Continue the article on COVID-19 rent and mortgage relief in New York, picking up after its last sentence.

Text segment =
--------------------------------------------------

Multifamily borrowers with Freddie Mac loans have been granted a 90-day extension on loan payments, it was announced yesterday (Tuesday, March 23rd).

It was the first officially sanctioned program announced to help renters and mortgage holders following days of “guidance” from the state on who will get financial aid as the corona-virus brings New York to a standstill.

Although Governor Andrew Cuomo has said renters and mortgage holders will get relief, and REBNY has issued a pledge that its members won’t evict renters for non payment, housing advocates say an official order must be passed.

Cea Weaver, of tenants rights group Housing Justice for All, said. “We need rent relief — in the form of canceled rent, for the duration of the crisis — now. Cuomo can do this by executive order, and he must.”

She said Governor Cuomo’s claim that he had “taken care of the rent issue” was a hollow promise.

“The best way Cuomo can actually take care of the rent issue is to cancel rent now for all New Yorkers. It’s time for the state to disallow landlords from collecting rent,” said Weaver.

While Gov. Andrew Cuomo promised a 90-day moratorium on mortgage payments, the banks holding those mortgages and the state’s bank regulator characterized the mortgage relief as mere “guidance.”

New York’s Department of Financial Services, confirmed it was “issuing guidance to urge all regulated and exempt mortgage servicers to do their part during this outbreak to alleviate the adverse impact caused by COVID-19 on those mortgage borrowers who demonstrate they are not able to make timely payments.”

--------------------------------------------------

Given records =

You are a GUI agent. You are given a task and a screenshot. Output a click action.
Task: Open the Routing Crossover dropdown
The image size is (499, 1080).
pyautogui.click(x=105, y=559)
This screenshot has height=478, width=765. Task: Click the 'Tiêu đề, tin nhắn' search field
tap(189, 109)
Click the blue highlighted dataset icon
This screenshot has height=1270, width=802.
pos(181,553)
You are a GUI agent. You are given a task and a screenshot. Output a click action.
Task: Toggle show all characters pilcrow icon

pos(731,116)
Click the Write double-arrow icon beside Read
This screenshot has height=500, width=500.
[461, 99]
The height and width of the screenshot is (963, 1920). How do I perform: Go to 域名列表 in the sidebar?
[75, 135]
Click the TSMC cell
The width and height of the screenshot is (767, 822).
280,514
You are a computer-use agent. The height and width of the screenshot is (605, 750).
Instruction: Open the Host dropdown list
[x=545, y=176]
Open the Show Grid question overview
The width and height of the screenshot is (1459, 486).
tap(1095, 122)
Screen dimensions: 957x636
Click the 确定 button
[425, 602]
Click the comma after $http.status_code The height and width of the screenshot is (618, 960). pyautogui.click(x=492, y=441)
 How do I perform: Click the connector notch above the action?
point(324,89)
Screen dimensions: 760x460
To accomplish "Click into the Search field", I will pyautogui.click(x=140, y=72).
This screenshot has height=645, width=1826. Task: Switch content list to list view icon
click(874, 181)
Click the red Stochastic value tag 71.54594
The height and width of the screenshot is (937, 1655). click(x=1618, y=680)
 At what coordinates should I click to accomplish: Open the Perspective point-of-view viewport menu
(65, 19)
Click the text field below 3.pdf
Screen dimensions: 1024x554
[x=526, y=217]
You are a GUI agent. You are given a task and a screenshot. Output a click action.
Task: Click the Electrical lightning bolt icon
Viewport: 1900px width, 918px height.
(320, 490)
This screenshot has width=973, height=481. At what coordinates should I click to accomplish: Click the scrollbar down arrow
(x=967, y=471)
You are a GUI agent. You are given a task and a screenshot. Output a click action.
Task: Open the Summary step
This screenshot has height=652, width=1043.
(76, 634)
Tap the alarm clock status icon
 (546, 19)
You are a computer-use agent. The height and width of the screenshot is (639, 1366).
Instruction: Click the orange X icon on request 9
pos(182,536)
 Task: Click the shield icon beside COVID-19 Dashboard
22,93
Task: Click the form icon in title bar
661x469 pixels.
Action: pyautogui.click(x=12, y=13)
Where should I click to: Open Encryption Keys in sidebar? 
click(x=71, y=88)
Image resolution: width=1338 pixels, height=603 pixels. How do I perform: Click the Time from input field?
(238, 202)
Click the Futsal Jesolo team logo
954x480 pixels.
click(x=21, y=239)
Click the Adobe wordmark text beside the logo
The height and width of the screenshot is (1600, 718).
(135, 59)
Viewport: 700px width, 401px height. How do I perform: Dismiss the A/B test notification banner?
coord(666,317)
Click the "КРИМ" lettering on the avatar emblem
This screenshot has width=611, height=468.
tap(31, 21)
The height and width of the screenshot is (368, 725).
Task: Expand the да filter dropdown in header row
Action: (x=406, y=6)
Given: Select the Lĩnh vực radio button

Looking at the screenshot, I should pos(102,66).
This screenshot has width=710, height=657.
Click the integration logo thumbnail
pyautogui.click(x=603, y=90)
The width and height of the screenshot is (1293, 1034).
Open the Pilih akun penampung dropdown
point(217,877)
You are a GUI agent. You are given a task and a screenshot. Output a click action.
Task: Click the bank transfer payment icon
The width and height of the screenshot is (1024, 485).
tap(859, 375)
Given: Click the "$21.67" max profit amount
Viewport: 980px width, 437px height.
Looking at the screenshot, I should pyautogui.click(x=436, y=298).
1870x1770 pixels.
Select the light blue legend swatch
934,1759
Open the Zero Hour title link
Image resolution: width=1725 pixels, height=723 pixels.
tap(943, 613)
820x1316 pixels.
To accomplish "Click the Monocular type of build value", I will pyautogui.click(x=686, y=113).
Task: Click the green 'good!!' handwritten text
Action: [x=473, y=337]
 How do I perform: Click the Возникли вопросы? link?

--------------------------------------------------

Written answer =
Meanwhile, State Sen. Michael Gianaris introduced a bill on Monday that would suspend rent payments for 90 days for tenants and small businesses.

Advocates are calling on Cuomo to enact the bill while landlord groups are warning any emergency legislation must include property owners. “The only way the Gianaris rent forgiveness measure works is with commensurate relief for landlords – and that must start with the city providing landlords with a dollar-for-dollar offset of their property taxes for the same period. Short of this, the rental housing industry – the biggest economic engine in New York City – will collapse faster than the stock market,” said Joseph Strasburg, president of the Rent Stabilization Association, which represents 25,000 owners of one million rent-stabilized apartments in the five boroughs.


“No question tenants are facing economic distress and need rent relief, but rent forgiveness can’t solely be a landlord burden.”

“Gov. Cuomo’s [guidance] delays mortgage payments for 90 days – it doesn’t forgive them – and it’s absolutely unreasonable and unrealistic for city and state government to think that landlords can continue to pay their property taxes and water bills when they are halting rent payments, which landlords need to pay those bills,” Strasburg said.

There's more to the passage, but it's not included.